La speranza non deve mai morire: questo è il messaggio che esce dalla mia narrazione, che ha la sua forza nella semplicità di una storia di vita. Non avrei mai pensato di scrivere un libro, ma a convincermi sono state le persone che mi hanno circondato e che tutt’oggi mi fanno sentire tutto il loro calore, affetto e amore e che non mi hanno mai abbandonato. Al contrario, qualcun’altro l’ha fatto; questo lo confido per la prima volta senza alcun pietismo ma con altrettanto sano realismo. Anche l’azienda nella quale ero occupato mi ha lentamente fatto accomodare alla porta d’uscita.
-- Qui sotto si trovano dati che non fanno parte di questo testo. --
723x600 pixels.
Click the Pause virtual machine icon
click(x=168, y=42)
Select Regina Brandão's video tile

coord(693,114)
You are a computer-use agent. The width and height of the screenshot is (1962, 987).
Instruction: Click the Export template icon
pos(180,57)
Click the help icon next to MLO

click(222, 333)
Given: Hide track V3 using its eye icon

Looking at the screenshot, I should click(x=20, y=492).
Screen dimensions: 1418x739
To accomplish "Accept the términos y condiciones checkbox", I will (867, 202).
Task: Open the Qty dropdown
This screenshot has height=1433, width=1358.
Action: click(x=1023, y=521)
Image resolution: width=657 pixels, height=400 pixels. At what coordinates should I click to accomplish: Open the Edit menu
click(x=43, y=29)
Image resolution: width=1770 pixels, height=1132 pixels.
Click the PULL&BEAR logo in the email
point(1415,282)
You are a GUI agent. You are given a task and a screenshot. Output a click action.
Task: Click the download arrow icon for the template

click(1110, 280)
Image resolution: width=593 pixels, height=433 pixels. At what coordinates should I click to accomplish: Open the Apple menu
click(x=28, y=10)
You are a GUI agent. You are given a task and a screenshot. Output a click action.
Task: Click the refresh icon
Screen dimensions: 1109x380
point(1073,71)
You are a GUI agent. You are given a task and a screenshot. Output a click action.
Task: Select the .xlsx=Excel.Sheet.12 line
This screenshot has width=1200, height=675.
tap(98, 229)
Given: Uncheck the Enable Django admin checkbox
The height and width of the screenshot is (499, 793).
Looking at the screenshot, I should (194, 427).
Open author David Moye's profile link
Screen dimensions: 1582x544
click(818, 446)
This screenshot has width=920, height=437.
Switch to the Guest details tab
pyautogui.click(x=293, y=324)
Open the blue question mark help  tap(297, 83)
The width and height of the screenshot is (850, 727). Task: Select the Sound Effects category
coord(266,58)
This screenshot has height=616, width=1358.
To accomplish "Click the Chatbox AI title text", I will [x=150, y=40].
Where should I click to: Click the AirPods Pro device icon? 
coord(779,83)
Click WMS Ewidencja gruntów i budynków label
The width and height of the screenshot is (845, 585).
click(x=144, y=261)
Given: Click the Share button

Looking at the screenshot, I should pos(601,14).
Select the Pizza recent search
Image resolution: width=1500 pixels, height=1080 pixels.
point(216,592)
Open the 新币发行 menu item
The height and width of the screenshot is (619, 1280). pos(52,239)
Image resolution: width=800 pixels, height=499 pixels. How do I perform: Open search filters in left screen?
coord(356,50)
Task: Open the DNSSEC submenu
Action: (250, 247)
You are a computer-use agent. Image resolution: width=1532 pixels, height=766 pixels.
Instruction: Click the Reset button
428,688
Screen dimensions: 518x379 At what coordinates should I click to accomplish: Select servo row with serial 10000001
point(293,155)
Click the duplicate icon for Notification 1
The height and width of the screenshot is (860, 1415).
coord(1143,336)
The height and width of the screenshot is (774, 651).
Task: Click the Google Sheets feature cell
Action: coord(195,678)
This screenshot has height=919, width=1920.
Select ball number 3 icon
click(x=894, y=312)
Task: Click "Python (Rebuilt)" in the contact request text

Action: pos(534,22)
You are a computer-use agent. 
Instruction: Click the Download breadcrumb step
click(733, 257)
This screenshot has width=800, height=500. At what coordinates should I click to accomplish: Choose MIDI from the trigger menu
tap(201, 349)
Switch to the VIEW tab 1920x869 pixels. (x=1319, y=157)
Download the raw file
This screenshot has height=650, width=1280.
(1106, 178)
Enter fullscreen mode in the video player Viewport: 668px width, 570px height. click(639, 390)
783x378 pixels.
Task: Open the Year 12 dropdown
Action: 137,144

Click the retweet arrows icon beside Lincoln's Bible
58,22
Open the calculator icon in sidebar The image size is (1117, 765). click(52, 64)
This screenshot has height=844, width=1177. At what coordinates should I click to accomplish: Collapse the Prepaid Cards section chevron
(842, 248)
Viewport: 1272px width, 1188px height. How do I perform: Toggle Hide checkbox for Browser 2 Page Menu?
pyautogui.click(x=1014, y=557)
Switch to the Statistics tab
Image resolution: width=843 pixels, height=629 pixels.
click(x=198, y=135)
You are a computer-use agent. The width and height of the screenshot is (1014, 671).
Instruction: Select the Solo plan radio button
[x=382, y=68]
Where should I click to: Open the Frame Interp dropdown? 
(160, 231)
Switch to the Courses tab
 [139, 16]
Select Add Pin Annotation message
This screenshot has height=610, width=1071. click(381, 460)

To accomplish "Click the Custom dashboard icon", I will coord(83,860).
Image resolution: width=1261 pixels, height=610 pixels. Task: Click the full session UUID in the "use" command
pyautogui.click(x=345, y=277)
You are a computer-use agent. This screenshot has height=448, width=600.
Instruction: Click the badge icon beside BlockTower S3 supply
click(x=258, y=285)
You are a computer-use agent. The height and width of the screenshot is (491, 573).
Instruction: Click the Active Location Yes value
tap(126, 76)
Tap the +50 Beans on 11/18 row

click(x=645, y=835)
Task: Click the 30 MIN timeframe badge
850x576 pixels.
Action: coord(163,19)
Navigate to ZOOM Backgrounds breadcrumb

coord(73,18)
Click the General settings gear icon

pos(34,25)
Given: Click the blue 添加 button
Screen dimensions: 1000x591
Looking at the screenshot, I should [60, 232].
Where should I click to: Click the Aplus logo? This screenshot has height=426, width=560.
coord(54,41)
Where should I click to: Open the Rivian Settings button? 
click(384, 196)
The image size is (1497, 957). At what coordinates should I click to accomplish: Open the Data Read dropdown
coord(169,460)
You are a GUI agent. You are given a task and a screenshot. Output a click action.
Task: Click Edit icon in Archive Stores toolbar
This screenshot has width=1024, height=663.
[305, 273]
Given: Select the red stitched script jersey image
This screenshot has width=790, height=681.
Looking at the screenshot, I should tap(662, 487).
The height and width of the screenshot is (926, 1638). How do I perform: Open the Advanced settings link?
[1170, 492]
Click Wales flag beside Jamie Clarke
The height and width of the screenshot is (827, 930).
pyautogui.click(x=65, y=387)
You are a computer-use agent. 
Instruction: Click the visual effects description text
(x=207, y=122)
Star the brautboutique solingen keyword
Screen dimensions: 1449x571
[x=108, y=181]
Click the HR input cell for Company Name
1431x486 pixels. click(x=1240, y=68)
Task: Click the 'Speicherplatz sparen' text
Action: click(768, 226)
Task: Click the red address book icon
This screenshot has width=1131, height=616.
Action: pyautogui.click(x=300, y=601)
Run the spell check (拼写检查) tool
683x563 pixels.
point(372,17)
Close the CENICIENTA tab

Non mi sono perso d’animo e in linea con il mio carattere ho cercato le opportunità per riempire gli spazi di inattività quotidiana. Infatti, come la salute me l’ha permesso, ho iniziato a operare come consulente da accesso informatico remoto per la vendita e il supporto nell’utilizzo di software gestionali di primari marchi nazionali e non solo, collegandomi di fatto all’ambiente nel quale ho operato con passione e serietà per tutto il mio ciclo lavorativo, che ancora non è chiuso.
La malattia mi ha inoltre fatto capire che avevo chiesto troppo al mio corpo: ero troppo assorto nel mio lavoro e assorbito da alcuni pensieri. Siamo soggetti fragili e dobbiamo prestare più attenzione a noi stessi. Ora intendo riprendere in mano la mia vita “a modo mio”, quella vita che mi era sfuggita senza che me ne rendessi conto…e per farlo sono ripartito dai ricordi!